Why is my hay fever worse when it rains?

Why is my hay fever worse when it rains?

Is your hay fever worse when it rains? If you have seasonal allergic rhinitis (also called hay fever) then you will be well aware that there is a hay fever season, when you will suffer symptoms such as sneezing, a runny and/or blocked nose - all as a result of an allergy to pollen. But it's not just the hay fever season that matters, it is also the weather on the day so that you might experience stronger hay fever symptoms when it rains.

Pollen counts actually tend to be lower on rainy days. Why? Because rain washes pollen out of the air. Plants prefer to release their pollen into the air more on a sunny day rather than a rainy day. But if the rain is occurring around a thunderstorm, then the humidity in the air around this time can make pollen grains burst open, releasing a high density of pollen grains into the surrounding air. Thunderstorm asthma is actually a well-known phenomenon, where people with hay fever get symptoms of asthma as well, as part of their allergic reaction to the pollen grains. On a cloudy day, pollen builds up in the flowers and more than usual will be released on the next fine day.

Time of day is also an important factor in hay fever. On a warm day when there is more pollen around anyway, warm air rises up from ground level, taking pollen with it. When the air cools, once the sun goes down, the pollen drifts back to the ground. This phenomenon is known as a 'pollen shower' and explains why, in the middle of a hot night, you may get an attack of hay fever when you are in bed, particularly if you have the bedroom windows open. Grass releases its pollen from around 7.30am (later on a damp day), while birch trees release their pollen in the afternoon. We don't yet have information about the time of day when other plants release pollen, though it would be useful to know.

The night-time hay fever attack is more likely in the city because it takes longer for air to cool in the urban environment because the pavements and buildings give out heat, keeping the air warm. In the countryside, the air cools more quickly and the pollen shower may occur during the evening. Either way, it may seem strange to be exposed to pollen when the flowers that produce it have shut for the night!

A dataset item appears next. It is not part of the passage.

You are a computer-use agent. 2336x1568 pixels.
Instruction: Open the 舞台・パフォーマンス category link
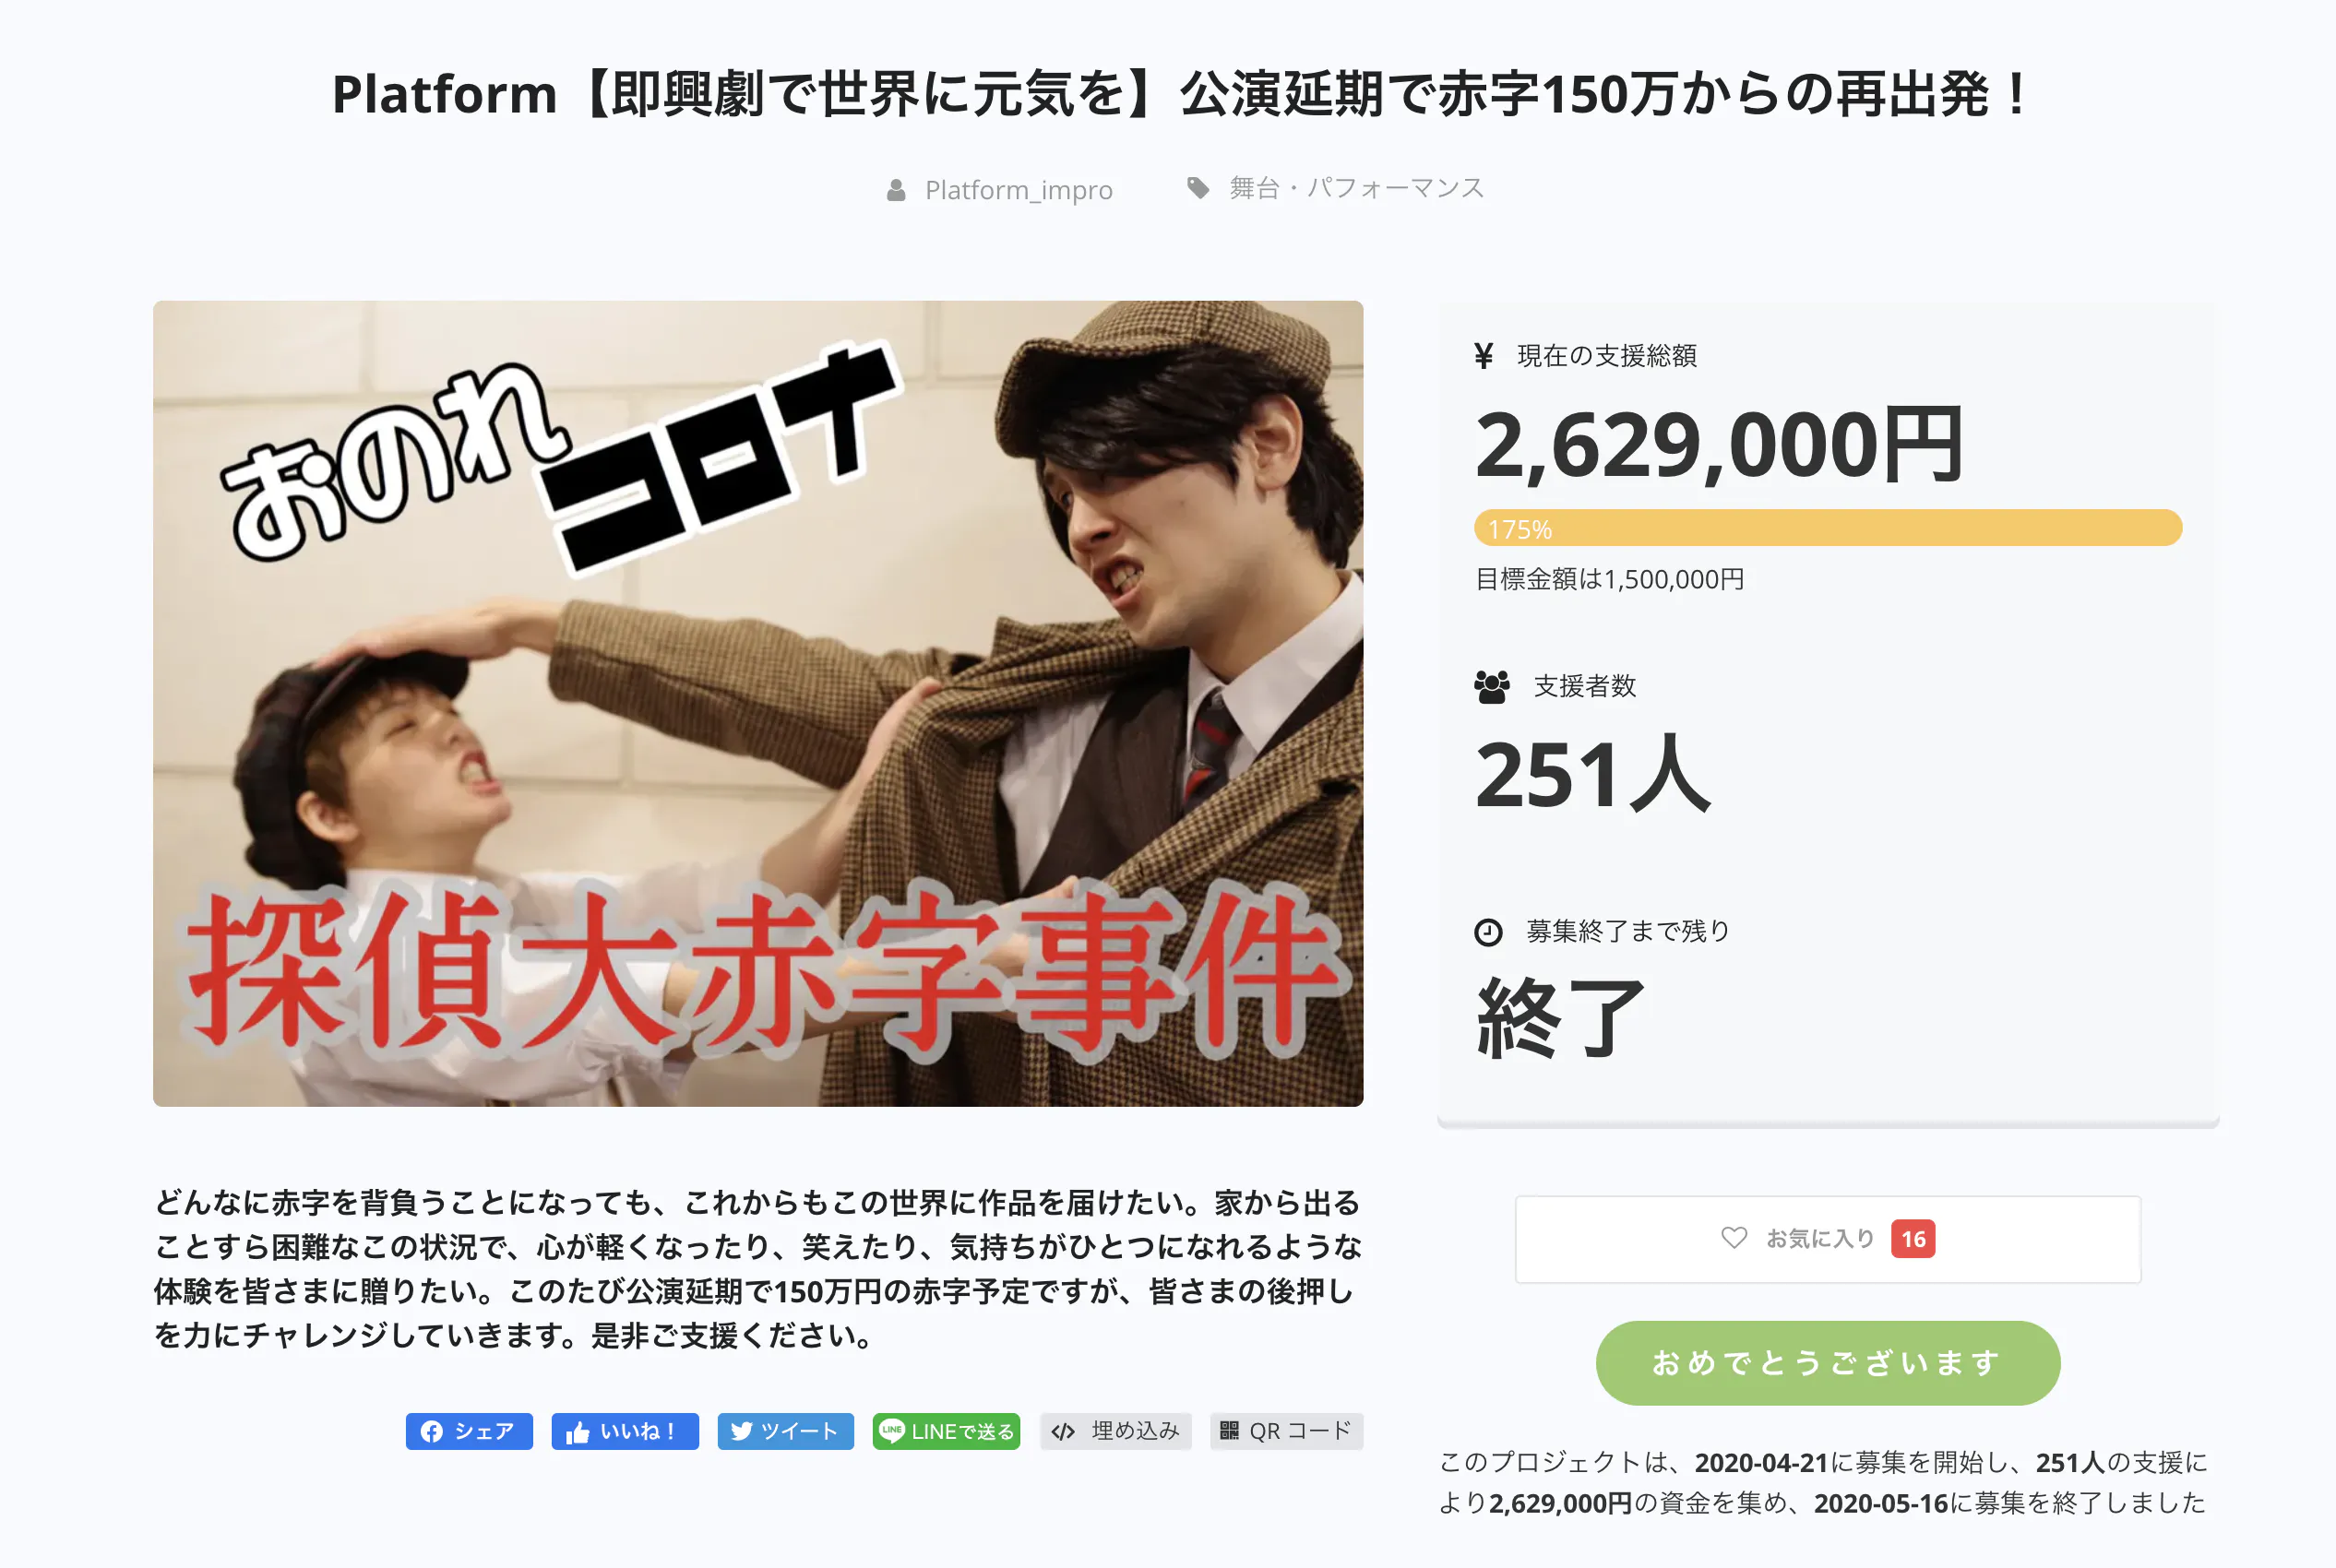tap(1357, 188)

The duration of your own individual hay fever season will depend upon what you are allergic to - whether it be tree pollen, grass pollen or weed pollen. Here's a check list, with dates when the pollen of these plants is present in the air, although this varies somewhat depending on the year and your location.

Trees: (late March to mid May)

  • Ash
  • Birch
  • Cedar
  • Chestnut
  • Cypress
  • Elder
  • Elm
  • Hazel
  • Oak
  • Poplar
  • Sycamore
  • Walnut
  • Willow

Grass: (mid May to July)

  • Dogstail
  • Fescue
  • Foxtail
  • Meadow
  • Oat
  • Rye
  • Timothy
  • Vernal

Weeds: (end of June to October)

  • Dock
  • Mugwort
  • Nettle
  • Plantain
  • Ragweed
  • Sorrel
  • Wall pellitory

For accurate, up-to-date information, always check the pollen forecast. Pollen grains are very light, which means they travel through large distances. This is why you can still get hay fever in built-up areas with few plants around. Pollen also gets everywhere, indoors and outdoors. It is hard to avoid pollen completely, although you can always use an allergy air purifier.